(WHAT YOU SHOULD DO): Each entry that follows needs to be written out exactly, with nothing left out.

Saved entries

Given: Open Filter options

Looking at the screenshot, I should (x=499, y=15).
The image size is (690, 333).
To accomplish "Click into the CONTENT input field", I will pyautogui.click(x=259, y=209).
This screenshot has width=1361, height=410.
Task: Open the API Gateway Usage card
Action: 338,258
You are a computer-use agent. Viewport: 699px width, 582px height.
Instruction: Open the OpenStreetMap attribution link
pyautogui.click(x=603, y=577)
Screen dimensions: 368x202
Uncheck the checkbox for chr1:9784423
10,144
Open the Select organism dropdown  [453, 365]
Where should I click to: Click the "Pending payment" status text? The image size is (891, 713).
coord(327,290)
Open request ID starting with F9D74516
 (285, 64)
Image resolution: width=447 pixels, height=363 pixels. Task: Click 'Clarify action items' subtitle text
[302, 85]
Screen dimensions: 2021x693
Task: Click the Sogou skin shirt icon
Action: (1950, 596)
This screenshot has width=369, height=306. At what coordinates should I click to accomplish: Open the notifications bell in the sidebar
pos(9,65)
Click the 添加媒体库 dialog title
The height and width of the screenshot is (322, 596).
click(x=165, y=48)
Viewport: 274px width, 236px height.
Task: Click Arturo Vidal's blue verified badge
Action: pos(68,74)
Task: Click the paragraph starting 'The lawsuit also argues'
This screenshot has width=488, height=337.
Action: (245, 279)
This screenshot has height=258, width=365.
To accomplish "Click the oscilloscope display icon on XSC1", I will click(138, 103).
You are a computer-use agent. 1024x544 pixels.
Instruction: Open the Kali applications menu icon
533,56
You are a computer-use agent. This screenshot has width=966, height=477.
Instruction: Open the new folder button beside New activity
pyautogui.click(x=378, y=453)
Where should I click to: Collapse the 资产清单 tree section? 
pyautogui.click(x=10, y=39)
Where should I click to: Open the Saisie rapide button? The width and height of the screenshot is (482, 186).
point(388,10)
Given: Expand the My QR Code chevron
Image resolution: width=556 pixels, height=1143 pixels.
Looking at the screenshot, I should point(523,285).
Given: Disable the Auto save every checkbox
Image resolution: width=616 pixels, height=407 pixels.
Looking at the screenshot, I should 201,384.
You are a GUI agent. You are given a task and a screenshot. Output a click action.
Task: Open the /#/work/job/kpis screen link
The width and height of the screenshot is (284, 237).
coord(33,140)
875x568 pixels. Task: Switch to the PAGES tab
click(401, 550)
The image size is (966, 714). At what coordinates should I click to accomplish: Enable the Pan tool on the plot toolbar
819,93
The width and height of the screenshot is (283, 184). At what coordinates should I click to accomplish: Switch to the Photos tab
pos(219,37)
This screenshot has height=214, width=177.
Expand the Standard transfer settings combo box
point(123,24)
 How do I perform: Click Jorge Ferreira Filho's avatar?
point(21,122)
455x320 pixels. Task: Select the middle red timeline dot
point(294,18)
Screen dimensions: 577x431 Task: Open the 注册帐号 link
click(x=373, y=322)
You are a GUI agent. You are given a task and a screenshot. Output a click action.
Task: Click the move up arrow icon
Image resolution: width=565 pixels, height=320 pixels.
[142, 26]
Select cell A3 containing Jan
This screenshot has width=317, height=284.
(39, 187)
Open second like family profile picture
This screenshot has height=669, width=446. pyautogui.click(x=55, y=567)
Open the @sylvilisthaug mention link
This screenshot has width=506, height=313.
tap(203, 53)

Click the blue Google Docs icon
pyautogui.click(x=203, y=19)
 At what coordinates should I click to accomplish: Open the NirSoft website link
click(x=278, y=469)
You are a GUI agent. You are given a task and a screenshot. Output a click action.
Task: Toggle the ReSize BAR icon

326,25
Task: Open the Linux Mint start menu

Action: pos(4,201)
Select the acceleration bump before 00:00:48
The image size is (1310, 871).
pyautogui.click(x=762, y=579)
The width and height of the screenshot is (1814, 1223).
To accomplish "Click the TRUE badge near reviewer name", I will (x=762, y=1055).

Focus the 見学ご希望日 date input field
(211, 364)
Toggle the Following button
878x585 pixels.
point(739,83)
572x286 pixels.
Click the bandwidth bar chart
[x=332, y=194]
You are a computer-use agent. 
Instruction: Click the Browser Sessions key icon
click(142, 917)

(WRITTEN ANSWER):
Given: Open Filter options

Looking at the screenshot, I should (x=499, y=15).
The image size is (690, 333).
To accomplish "Click into the CONTENT input field", I will pyautogui.click(x=259, y=209).
This screenshot has width=1361, height=410.
Task: Open the API Gateway Usage card
Action: 338,258
You are a computer-use agent. Viewport: 699px width, 582px height.
Instruction: Open the OpenStreetMap attribution link
pyautogui.click(x=603, y=577)
Screen dimensions: 368x202
Uncheck the checkbox for chr1:9784423
10,144
Open the Select organism dropdown  [453, 365]
Where should I click to: Click the "Pending payment" status text? The image size is (891, 713).
coord(327,290)
Open request ID starting with F9D74516
 (285, 64)
Image resolution: width=447 pixels, height=363 pixels. Task: Click 'Clarify action items' subtitle text
[302, 85]
Screen dimensions: 2021x693
Task: Click the Sogou skin shirt icon
Action: (1950, 596)
This screenshot has width=369, height=306. At what coordinates should I click to accomplish: Open the notifications bell in the sidebar
pos(9,65)
Click the 添加媒体库 dialog title
The height and width of the screenshot is (322, 596).
click(x=165, y=48)
Viewport: 274px width, 236px height.
Task: Click Arturo Vidal's blue verified badge
Action: pos(68,74)
Task: Click the paragraph starting 'The lawsuit also argues'
This screenshot has width=488, height=337.
Action: (245, 279)
This screenshot has height=258, width=365.
To accomplish "Click the oscilloscope display icon on XSC1", I will click(138, 103).
You are a computer-use agent. 1024x544 pixels.
Instruction: Open the Kali applications menu icon
533,56
You are a computer-use agent. This screenshot has width=966, height=477.
Instruction: Open the new folder button beside New activity
pyautogui.click(x=378, y=453)
Where should I click to: Collapse the 资产清单 tree section? 
pyautogui.click(x=10, y=39)
Where should I click to: Open the Saisie rapide button? The width and height of the screenshot is (482, 186).
point(388,10)
Given: Expand the My QR Code chevron
Image resolution: width=556 pixels, height=1143 pixels.
Looking at the screenshot, I should point(523,285).
Given: Disable the Auto save every checkbox
Image resolution: width=616 pixels, height=407 pixels.
Looking at the screenshot, I should 201,384.
You are a GUI agent. You are given a task and a screenshot. Output a click action.
Task: Open the /#/work/job/kpis screen link
The width and height of the screenshot is (284, 237).
coord(33,140)
875x568 pixels. Task: Switch to the PAGES tab
click(401, 550)
The image size is (966, 714). At what coordinates should I click to accomplish: Enable the Pan tool on the plot toolbar
819,93
The width and height of the screenshot is (283, 184). At what coordinates should I click to accomplish: Switch to the Photos tab
pos(219,37)
This screenshot has height=214, width=177.
Expand the Standard transfer settings combo box
point(123,24)
 How do I perform: Click Jorge Ferreira Filho's avatar?
point(21,122)
455x320 pixels. Task: Select the middle red timeline dot
point(294,18)
Screen dimensions: 577x431 Task: Open the 注册帐号 link
click(x=373, y=322)
You are a GUI agent. You are given a task and a screenshot. Output a click action.
Task: Click the move up arrow icon
Image resolution: width=565 pixels, height=320 pixels.
[142, 26]
Select cell A3 containing Jan
This screenshot has width=317, height=284.
(39, 187)
Open second like family profile picture
This screenshot has height=669, width=446. pyautogui.click(x=55, y=567)
Open the @sylvilisthaug mention link
This screenshot has width=506, height=313.
tap(203, 53)

Click the blue Google Docs icon
pyautogui.click(x=203, y=19)
 At what coordinates should I click to accomplish: Open the NirSoft website link
click(x=278, y=469)
You are a GUI agent. You are given a task and a screenshot. Output a click action.
Task: Toggle the ReSize BAR icon

326,25
Task: Open the Linux Mint start menu

Action: pos(4,201)
Select the acceleration bump before 00:00:48
The image size is (1310, 871).
pyautogui.click(x=762, y=579)
The width and height of the screenshot is (1814, 1223).
To accomplish "Click the TRUE badge near reviewer name", I will (x=762, y=1055).

Focus the 見学ご希望日 date input field
(211, 364)
Toggle the Following button
878x585 pixels.
point(739,83)
572x286 pixels.
Click the bandwidth bar chart
[x=332, y=194]
You are a computer-use agent. 
Instruction: Click the Browser Sessions key icon
click(142, 917)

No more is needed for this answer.